Out of the listing below, copy every line that carries the string "screenshot".

**Data extracts:**
..........

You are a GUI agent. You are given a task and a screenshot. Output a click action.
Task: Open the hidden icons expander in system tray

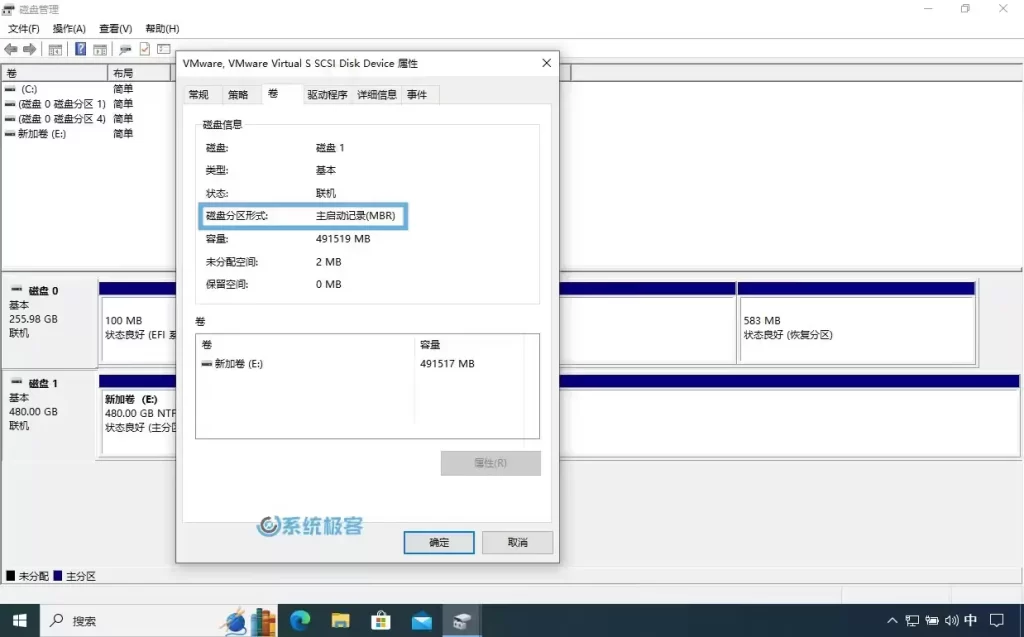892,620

..........

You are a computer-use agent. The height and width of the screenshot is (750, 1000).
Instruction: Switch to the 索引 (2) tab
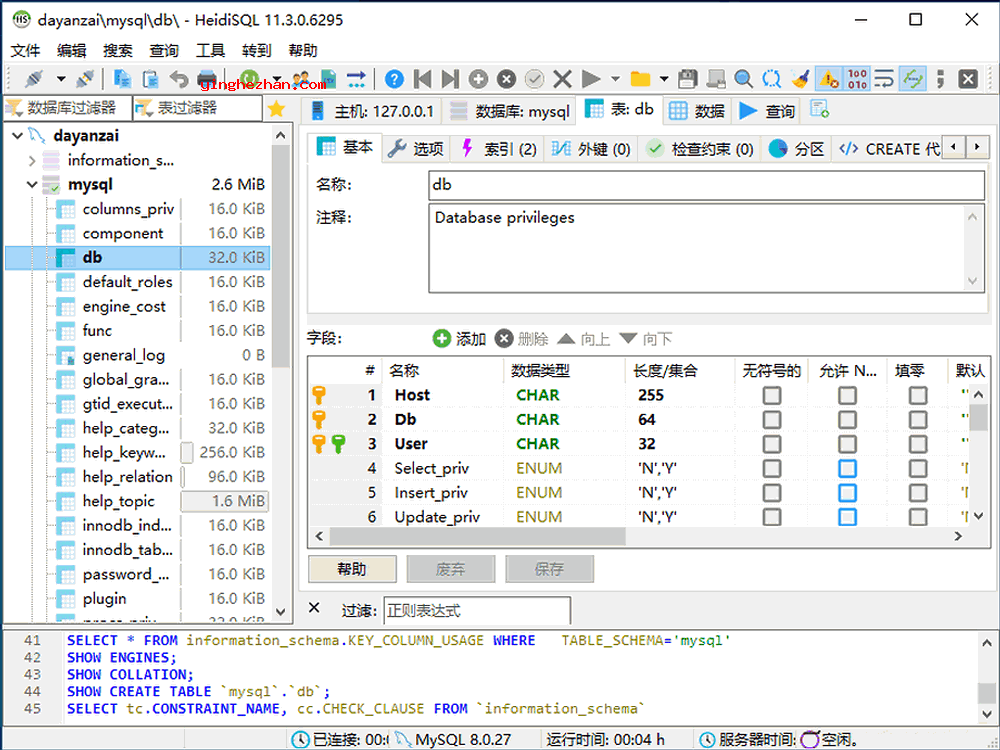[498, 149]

..........

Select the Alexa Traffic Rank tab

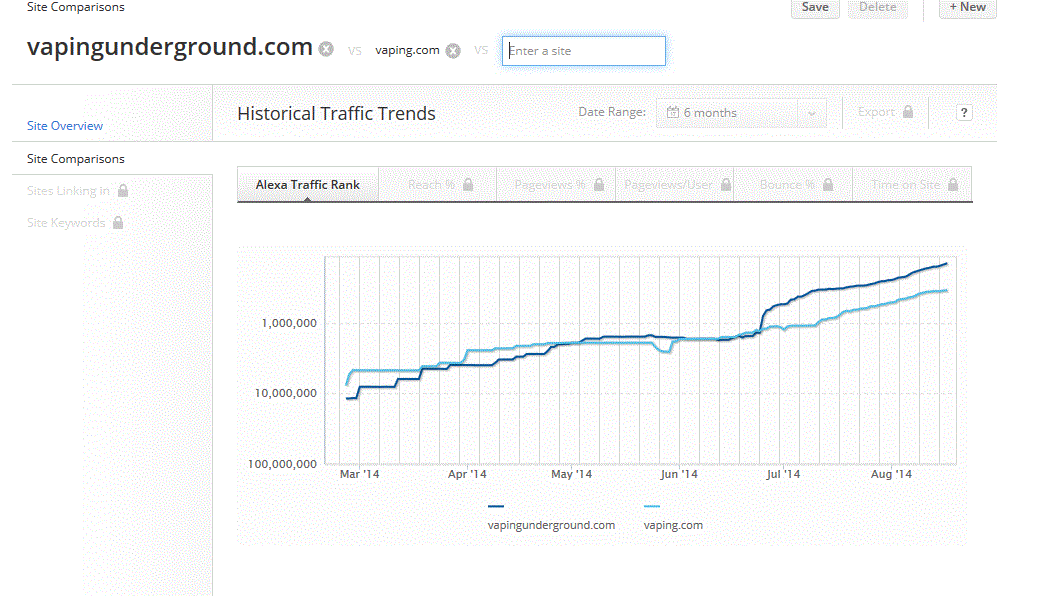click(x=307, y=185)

..........

**Problem solution:**
You are a GUI agent. You are given a task and a screenshot. Output a click action.
You are a computer-use agent. The height and width of the screenshot is (750, 1000).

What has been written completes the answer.